→ Exercise details:
Reproduce every line of the material below exactly. No pictures belong in the copy.

→ Exercise data:
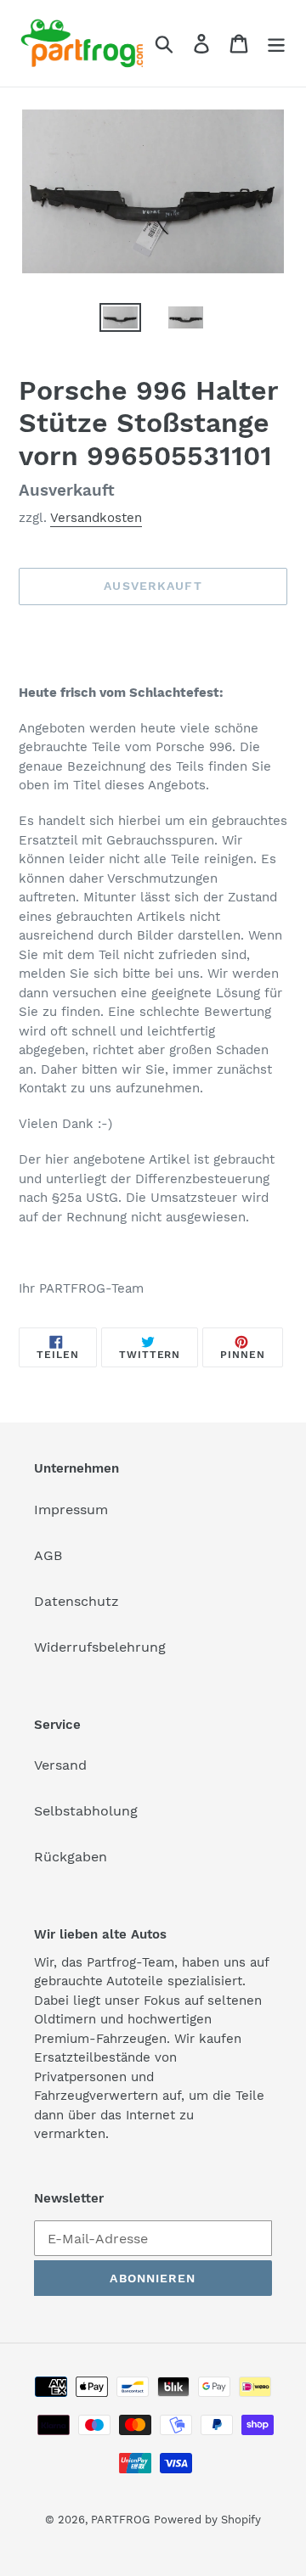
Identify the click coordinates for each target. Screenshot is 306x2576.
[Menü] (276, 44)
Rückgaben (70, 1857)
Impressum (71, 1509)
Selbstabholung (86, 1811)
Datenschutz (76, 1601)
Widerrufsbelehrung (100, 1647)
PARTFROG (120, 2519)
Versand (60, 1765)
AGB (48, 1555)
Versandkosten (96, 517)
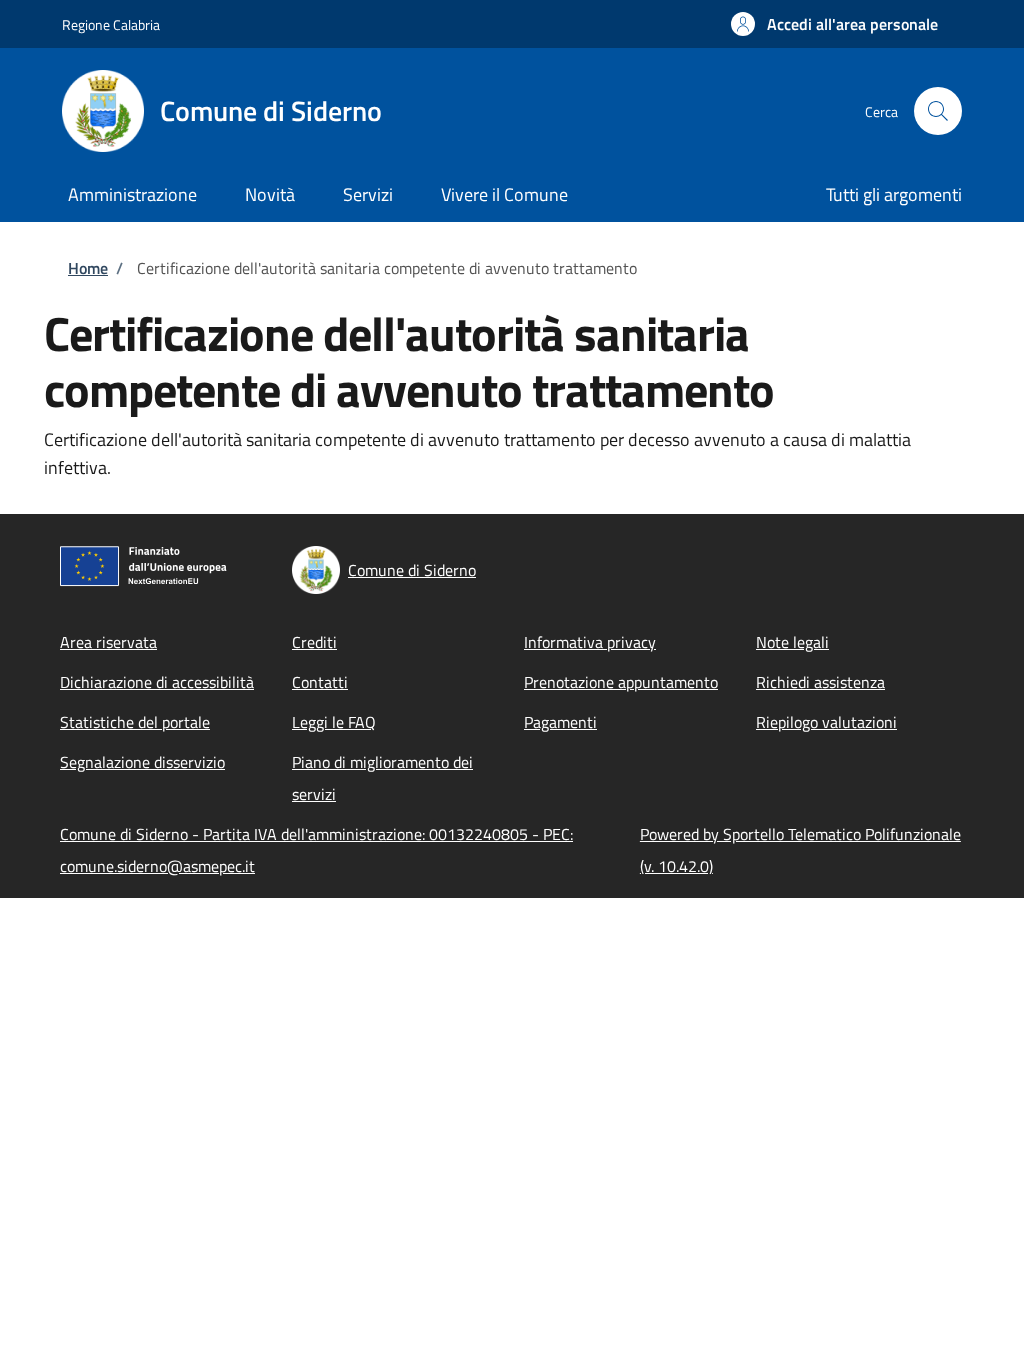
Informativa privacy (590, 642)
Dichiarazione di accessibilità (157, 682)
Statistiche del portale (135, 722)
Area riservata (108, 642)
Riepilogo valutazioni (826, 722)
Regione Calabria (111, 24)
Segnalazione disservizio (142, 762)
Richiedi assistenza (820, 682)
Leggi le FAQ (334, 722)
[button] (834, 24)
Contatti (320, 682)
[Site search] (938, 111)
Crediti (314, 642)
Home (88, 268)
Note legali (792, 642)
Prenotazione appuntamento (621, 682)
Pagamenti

→ Exercise answer:
Identify the click coordinates for each target. Screenshot is 306x2576.
[Menü] (276, 44)
Rückgaben (70, 1857)
Impressum (71, 1509)
Selbstabholung (86, 1811)
Datenschutz (76, 1601)
Widerrufsbelehrung (100, 1647)
PARTFROG (120, 2519)
Versand (60, 1765)
AGB (48, 1555)
Versandkosten (96, 517)
Informativa privacy (590, 642)
Dichiarazione di accessibilità (157, 682)
Statistiche del portale (135, 722)
Area riservata (108, 642)
Riepilogo valutazioni (826, 722)
Regione Calabria (111, 24)
Segnalazione disservizio (142, 762)
Richiedi assistenza (820, 682)
Leggi le FAQ (334, 722)
[button] (834, 24)
Contatti (320, 682)
[Site search] (938, 111)
Crediti (314, 642)
Home (88, 268)
Note legali (792, 642)
Prenotazione appuntamento (621, 682)
Pagamenti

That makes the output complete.